-- Exercise goal --
Type out each entry exactly as it appears, but keep every image out.

-- Supplied records --
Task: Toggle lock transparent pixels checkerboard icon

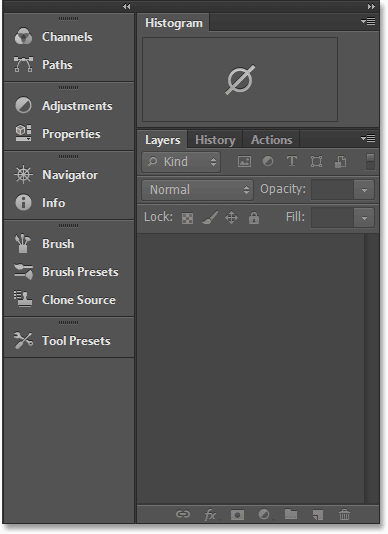Action: (x=187, y=218)
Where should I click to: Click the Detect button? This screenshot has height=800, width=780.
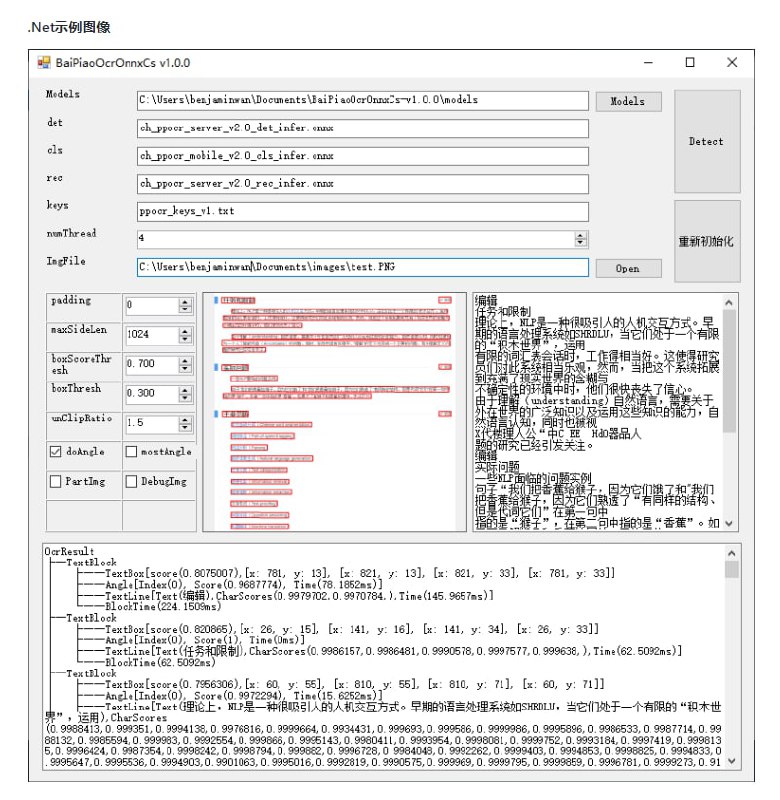706,141
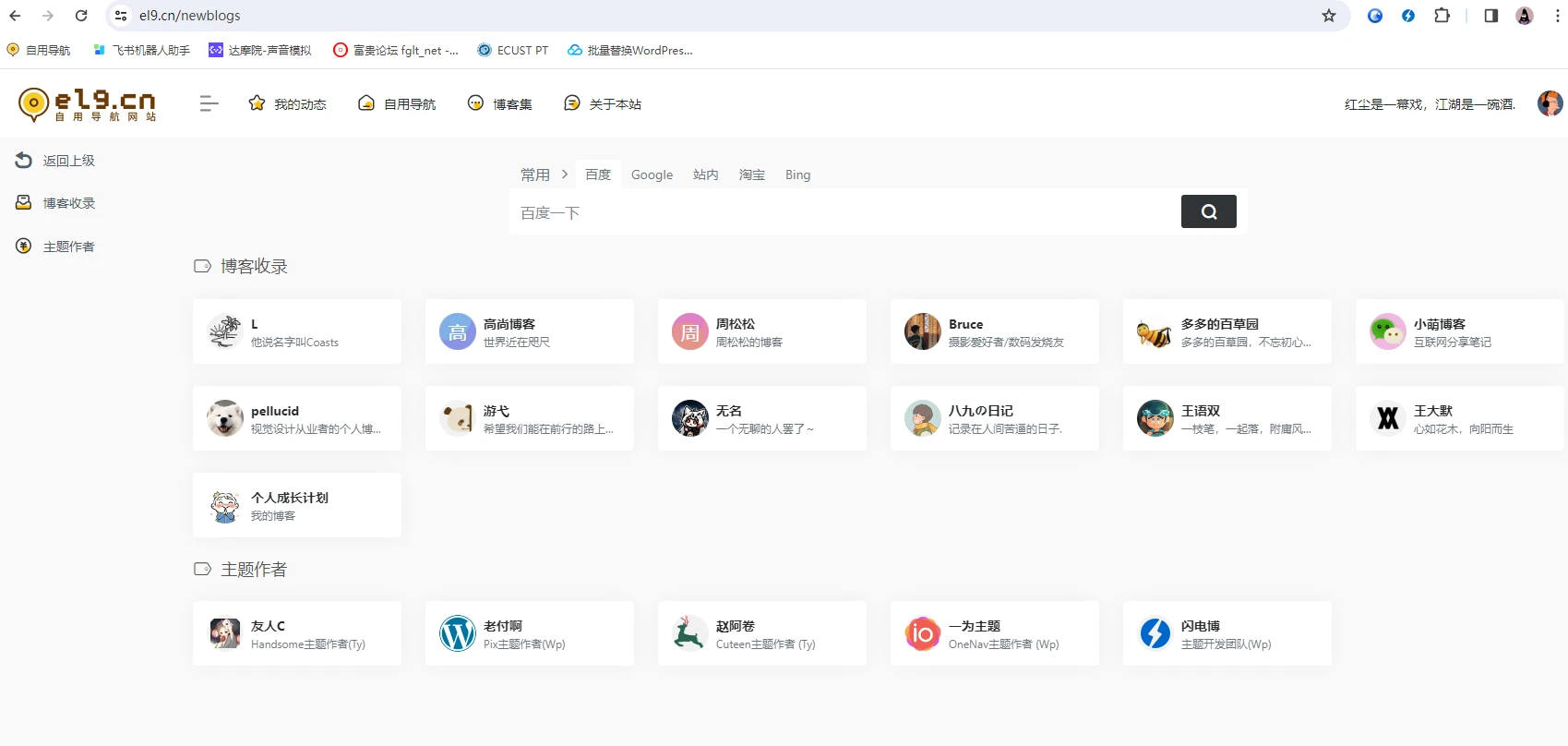Open the 自用导航 navigation menu

397,103

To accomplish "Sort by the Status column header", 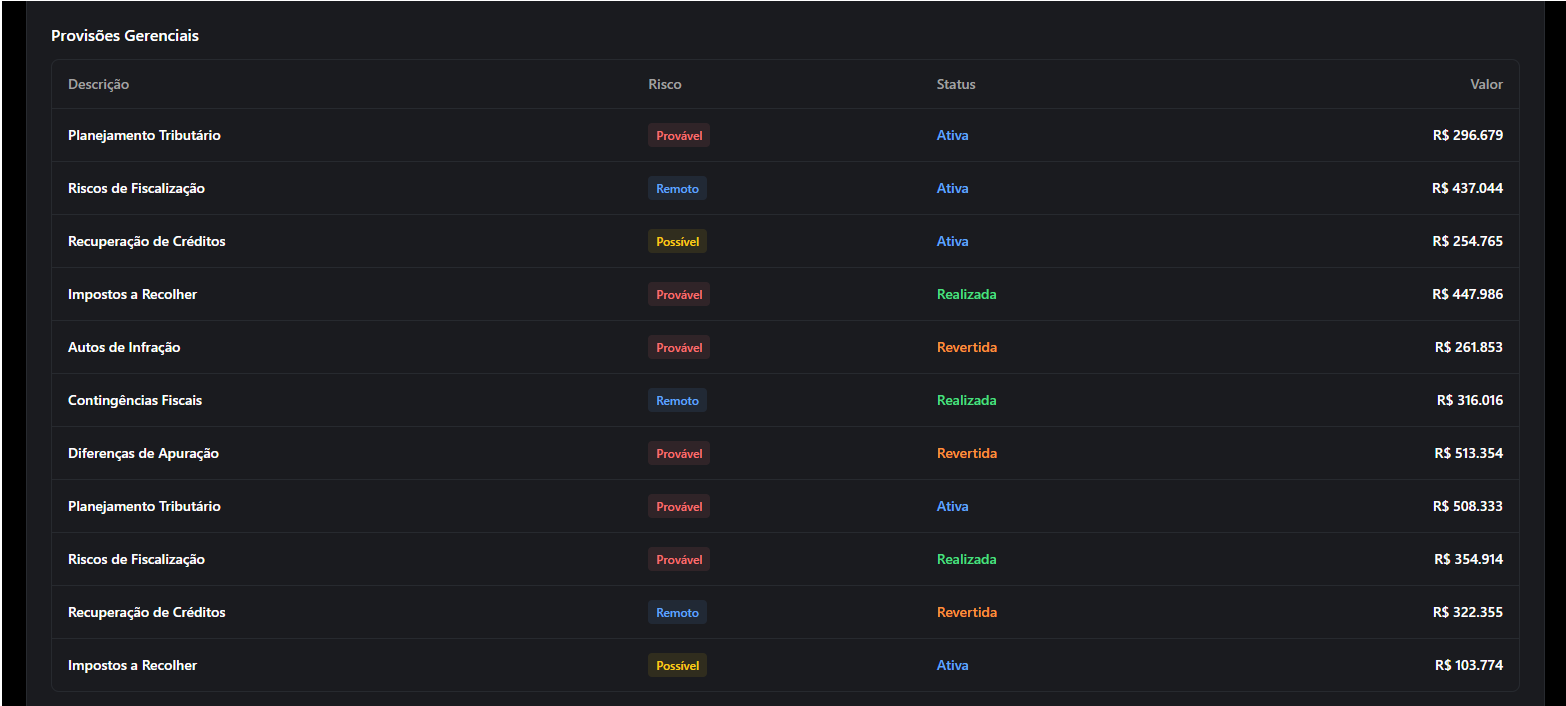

-- Your response --
Task: Toggle lock transparent pixels checkerboard icon

Action: (x=187, y=218)
Where should I click to: Click the Detect button? This screenshot has height=800, width=780.
706,141
Open the 自用导航 navigation menu

397,103

To accomplish "Sort by the Status column header", 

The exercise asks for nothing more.